Saved entries:

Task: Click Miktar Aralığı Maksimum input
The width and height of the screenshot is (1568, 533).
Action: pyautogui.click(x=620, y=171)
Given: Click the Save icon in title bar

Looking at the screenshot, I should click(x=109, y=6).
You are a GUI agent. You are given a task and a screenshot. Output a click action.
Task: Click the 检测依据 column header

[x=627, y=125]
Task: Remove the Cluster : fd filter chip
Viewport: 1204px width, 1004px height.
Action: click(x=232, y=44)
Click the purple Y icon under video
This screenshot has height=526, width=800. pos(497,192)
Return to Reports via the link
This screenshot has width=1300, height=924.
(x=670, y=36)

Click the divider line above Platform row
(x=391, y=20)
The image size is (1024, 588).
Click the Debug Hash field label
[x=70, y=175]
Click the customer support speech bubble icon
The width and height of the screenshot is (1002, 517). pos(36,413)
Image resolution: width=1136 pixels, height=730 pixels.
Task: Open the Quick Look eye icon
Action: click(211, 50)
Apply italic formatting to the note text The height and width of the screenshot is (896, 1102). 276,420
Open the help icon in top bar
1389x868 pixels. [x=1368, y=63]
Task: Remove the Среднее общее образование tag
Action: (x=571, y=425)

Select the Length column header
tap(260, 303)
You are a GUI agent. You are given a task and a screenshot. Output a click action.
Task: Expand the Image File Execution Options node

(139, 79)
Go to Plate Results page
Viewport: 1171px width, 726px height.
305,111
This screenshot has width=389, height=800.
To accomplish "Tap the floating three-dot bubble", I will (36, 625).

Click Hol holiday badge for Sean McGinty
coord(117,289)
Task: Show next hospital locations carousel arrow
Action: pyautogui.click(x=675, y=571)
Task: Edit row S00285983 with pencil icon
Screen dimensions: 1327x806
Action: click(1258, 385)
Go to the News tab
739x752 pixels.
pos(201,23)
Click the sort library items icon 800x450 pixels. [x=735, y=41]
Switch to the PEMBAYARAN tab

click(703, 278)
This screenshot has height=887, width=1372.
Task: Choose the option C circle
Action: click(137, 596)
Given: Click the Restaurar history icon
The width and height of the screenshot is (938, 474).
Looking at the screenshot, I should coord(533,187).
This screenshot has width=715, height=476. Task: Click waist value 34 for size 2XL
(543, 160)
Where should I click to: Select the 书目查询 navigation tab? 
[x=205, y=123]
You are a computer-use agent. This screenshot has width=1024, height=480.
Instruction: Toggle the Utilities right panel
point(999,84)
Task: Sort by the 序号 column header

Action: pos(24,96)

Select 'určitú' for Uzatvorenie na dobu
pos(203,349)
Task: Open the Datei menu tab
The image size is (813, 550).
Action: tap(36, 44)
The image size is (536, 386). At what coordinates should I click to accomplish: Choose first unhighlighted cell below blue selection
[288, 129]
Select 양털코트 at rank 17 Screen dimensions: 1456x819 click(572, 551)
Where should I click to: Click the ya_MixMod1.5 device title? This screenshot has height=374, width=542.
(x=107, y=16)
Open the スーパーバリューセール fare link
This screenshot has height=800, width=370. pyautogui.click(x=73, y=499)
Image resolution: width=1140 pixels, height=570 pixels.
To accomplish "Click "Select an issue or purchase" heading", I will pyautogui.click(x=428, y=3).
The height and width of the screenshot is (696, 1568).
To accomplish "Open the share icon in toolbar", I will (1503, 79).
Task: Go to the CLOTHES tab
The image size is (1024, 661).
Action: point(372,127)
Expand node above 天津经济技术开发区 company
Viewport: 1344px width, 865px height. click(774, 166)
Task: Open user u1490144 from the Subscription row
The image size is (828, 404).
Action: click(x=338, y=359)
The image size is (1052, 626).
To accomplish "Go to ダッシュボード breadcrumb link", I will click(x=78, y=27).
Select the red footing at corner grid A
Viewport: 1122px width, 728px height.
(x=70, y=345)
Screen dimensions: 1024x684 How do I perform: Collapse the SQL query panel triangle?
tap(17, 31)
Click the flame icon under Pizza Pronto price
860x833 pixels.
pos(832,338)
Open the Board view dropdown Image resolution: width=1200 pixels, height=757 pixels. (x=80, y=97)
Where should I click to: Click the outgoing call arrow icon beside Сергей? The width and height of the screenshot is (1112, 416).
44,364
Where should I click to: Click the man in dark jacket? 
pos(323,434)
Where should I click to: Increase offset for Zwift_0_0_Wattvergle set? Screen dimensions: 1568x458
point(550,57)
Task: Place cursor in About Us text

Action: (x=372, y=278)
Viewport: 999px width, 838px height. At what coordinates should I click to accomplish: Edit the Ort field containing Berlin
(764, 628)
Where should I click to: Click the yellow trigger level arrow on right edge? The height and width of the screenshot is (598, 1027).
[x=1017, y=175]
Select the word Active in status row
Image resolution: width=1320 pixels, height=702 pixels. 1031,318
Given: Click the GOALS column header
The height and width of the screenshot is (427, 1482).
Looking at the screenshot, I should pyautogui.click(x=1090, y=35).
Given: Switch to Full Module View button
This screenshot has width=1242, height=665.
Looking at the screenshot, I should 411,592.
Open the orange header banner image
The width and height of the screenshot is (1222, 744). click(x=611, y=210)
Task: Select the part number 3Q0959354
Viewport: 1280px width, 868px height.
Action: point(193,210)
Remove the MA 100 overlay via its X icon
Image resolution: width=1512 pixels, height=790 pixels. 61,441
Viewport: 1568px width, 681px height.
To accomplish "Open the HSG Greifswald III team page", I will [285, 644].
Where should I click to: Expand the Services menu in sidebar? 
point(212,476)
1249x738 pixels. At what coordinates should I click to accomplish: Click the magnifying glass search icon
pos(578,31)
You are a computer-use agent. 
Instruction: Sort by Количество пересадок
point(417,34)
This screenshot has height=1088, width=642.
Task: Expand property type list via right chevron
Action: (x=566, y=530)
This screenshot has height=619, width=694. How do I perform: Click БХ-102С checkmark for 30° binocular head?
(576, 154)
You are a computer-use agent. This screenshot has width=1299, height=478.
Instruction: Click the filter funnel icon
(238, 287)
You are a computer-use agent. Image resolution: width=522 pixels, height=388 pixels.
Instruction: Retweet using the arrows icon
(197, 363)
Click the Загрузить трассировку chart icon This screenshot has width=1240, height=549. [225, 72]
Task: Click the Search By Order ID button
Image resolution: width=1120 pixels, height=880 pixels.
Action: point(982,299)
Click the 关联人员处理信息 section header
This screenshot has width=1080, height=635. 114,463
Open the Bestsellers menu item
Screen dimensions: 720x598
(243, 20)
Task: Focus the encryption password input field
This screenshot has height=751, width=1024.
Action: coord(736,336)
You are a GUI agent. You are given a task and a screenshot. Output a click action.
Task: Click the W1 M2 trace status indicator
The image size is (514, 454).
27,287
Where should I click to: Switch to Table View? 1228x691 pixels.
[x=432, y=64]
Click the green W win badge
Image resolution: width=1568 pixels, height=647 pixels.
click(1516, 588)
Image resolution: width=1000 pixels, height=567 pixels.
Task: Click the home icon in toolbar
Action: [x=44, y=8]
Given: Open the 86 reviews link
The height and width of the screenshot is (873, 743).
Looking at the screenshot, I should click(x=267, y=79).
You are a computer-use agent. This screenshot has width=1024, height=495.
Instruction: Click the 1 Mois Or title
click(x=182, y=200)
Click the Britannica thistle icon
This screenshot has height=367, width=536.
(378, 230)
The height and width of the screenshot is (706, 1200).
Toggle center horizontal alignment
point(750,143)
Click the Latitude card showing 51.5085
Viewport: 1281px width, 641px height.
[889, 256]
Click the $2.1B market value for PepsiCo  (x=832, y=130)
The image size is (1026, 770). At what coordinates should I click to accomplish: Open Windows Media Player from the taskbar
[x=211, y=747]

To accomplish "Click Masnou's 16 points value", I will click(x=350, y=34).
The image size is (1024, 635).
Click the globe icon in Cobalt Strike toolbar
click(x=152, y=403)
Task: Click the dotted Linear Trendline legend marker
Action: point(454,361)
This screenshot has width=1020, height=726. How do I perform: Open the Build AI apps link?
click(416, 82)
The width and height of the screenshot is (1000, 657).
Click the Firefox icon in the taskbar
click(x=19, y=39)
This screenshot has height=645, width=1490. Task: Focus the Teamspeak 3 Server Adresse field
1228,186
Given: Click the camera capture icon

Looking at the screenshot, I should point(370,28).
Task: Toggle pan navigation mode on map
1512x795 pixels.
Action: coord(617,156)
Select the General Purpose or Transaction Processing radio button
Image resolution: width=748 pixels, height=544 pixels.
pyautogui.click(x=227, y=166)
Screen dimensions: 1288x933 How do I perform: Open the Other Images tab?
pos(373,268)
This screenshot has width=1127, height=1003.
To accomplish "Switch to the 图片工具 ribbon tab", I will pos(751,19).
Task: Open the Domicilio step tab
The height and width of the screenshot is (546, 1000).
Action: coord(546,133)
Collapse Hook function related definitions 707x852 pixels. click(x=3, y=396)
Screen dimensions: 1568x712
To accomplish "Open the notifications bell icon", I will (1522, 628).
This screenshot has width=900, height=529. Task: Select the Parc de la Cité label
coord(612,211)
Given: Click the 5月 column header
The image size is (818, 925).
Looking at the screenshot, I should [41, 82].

▶ [TASK TO COMPLETE] Report, from the entries above, each line where "button" is found.

▶ [EXPECTED ANSWER]
Given: Switch to Full Module View button
Task: Click the Search By Order ID button
Select the General Purpose or Transaction Processing radio button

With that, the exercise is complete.